START TASK INPUTS
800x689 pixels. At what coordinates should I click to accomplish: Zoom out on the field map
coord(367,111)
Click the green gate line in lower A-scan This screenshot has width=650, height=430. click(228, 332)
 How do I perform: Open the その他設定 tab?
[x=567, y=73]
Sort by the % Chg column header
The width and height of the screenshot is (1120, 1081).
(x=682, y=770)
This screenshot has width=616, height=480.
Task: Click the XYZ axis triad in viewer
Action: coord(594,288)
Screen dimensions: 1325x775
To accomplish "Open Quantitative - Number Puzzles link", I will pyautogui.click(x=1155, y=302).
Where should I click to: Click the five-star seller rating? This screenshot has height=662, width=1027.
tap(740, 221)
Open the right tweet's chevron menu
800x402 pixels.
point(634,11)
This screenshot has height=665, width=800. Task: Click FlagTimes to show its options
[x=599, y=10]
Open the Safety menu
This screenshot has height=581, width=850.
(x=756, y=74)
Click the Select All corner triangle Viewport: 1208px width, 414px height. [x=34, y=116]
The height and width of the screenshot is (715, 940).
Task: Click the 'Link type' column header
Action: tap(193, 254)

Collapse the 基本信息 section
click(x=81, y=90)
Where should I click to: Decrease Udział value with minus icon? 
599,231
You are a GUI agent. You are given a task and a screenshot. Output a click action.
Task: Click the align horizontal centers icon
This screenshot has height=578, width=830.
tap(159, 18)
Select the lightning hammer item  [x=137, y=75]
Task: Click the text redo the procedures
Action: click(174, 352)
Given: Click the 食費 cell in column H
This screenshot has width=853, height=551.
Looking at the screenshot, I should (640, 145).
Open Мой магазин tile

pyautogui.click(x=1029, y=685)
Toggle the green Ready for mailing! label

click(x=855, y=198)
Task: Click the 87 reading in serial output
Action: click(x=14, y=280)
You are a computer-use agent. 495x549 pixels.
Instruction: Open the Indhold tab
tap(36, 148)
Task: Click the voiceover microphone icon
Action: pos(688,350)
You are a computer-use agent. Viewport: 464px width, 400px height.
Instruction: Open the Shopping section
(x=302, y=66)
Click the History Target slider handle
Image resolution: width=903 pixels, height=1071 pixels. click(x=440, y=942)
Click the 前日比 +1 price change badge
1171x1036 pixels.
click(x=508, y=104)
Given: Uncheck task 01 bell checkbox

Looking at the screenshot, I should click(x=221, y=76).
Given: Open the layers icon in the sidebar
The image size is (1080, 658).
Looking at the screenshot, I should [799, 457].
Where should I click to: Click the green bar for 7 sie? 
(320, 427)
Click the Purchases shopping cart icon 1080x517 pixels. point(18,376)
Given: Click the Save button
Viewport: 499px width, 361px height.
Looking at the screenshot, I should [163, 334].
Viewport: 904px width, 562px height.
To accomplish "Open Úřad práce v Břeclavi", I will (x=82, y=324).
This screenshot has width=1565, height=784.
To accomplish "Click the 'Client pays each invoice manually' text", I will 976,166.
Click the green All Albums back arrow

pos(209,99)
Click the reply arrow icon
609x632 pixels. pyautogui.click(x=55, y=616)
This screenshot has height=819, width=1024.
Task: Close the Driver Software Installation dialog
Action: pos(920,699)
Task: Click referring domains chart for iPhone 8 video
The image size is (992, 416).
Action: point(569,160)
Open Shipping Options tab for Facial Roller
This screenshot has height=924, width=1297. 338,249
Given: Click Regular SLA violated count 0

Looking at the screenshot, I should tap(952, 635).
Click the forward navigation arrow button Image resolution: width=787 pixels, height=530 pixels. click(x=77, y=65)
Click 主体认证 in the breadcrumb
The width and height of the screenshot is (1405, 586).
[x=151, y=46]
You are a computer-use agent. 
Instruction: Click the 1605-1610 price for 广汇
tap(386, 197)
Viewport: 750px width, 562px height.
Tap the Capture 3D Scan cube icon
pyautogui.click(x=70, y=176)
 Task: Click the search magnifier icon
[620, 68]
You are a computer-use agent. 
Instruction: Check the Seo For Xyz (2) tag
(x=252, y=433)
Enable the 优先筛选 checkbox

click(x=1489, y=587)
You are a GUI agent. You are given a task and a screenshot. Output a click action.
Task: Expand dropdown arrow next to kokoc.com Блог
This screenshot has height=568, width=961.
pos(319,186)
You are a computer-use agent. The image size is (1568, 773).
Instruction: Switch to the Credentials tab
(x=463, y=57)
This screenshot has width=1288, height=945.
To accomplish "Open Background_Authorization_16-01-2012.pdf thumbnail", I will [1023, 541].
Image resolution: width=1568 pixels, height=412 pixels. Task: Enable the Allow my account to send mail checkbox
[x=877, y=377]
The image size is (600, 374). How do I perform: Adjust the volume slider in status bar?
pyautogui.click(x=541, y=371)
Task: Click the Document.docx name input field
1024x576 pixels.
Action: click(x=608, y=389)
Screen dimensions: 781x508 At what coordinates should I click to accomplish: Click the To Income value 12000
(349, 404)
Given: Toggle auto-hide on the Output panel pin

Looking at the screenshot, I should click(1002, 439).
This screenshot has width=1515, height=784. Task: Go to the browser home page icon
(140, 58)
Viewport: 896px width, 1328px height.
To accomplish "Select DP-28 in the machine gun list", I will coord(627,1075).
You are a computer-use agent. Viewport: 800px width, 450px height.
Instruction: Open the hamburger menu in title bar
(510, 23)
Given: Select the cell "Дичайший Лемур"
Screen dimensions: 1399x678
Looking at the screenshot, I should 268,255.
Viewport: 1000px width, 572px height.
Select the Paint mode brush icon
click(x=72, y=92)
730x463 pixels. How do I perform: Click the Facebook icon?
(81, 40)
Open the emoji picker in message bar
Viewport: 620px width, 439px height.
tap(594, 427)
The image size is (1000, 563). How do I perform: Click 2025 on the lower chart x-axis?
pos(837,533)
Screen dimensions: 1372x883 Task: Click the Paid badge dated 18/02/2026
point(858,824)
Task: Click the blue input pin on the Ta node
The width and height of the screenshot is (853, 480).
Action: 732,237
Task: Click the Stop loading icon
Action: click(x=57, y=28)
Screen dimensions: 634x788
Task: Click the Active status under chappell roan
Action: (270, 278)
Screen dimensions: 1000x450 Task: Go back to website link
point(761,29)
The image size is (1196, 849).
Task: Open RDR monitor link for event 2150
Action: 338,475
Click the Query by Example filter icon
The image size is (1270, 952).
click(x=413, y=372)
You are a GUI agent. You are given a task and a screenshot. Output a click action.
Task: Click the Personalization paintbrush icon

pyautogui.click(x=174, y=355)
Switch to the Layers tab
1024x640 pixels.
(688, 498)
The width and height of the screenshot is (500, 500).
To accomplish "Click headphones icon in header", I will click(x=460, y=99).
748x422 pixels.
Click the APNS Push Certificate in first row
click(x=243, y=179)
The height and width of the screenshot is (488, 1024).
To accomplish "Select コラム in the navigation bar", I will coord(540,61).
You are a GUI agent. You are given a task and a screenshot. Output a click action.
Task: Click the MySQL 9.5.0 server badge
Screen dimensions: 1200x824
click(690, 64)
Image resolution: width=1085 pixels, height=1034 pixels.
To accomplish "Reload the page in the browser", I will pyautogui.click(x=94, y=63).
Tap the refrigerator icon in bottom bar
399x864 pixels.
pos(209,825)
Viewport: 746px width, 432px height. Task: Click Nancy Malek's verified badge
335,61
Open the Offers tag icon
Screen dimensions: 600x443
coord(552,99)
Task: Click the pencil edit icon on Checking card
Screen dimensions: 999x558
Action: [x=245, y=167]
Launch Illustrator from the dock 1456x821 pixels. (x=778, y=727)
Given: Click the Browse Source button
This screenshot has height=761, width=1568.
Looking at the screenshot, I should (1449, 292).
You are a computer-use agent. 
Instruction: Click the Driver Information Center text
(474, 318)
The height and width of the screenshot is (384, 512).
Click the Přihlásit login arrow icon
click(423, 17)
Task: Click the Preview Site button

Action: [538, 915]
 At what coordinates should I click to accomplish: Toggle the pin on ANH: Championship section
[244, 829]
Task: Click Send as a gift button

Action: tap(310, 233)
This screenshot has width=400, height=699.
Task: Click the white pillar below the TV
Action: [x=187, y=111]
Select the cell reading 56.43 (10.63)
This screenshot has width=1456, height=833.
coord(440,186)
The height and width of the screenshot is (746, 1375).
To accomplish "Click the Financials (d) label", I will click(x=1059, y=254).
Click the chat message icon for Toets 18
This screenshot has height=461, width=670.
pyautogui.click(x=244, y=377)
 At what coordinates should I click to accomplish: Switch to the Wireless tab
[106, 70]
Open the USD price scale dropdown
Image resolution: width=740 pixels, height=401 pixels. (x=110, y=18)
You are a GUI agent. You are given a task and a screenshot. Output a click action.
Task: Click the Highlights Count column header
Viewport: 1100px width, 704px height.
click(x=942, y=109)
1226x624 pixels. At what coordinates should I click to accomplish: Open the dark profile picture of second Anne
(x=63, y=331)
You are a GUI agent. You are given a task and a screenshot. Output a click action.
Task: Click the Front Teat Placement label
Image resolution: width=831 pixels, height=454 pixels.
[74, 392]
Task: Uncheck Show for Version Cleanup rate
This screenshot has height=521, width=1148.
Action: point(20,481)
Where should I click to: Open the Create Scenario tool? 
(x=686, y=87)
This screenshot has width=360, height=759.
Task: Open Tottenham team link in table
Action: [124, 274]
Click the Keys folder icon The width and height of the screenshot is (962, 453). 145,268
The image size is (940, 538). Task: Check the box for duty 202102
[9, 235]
END TASK INPUTS
▸ DIRECTIONS:
All lines that hold the word "computer" should be copied from the data.

▸ ANSWER BOX:
You are a computer-use agent. 495x549 pixels.
You are a computer-use agent. Viewport: 464px width, 400px height.
You are a computer-use agent. 
You are a computer-use agent. 
You are a computer-use agent. The image size is (1568, 773).
You are a computer-use agent. Viewport: 800px width, 450px height.
You are a computer-use agent. 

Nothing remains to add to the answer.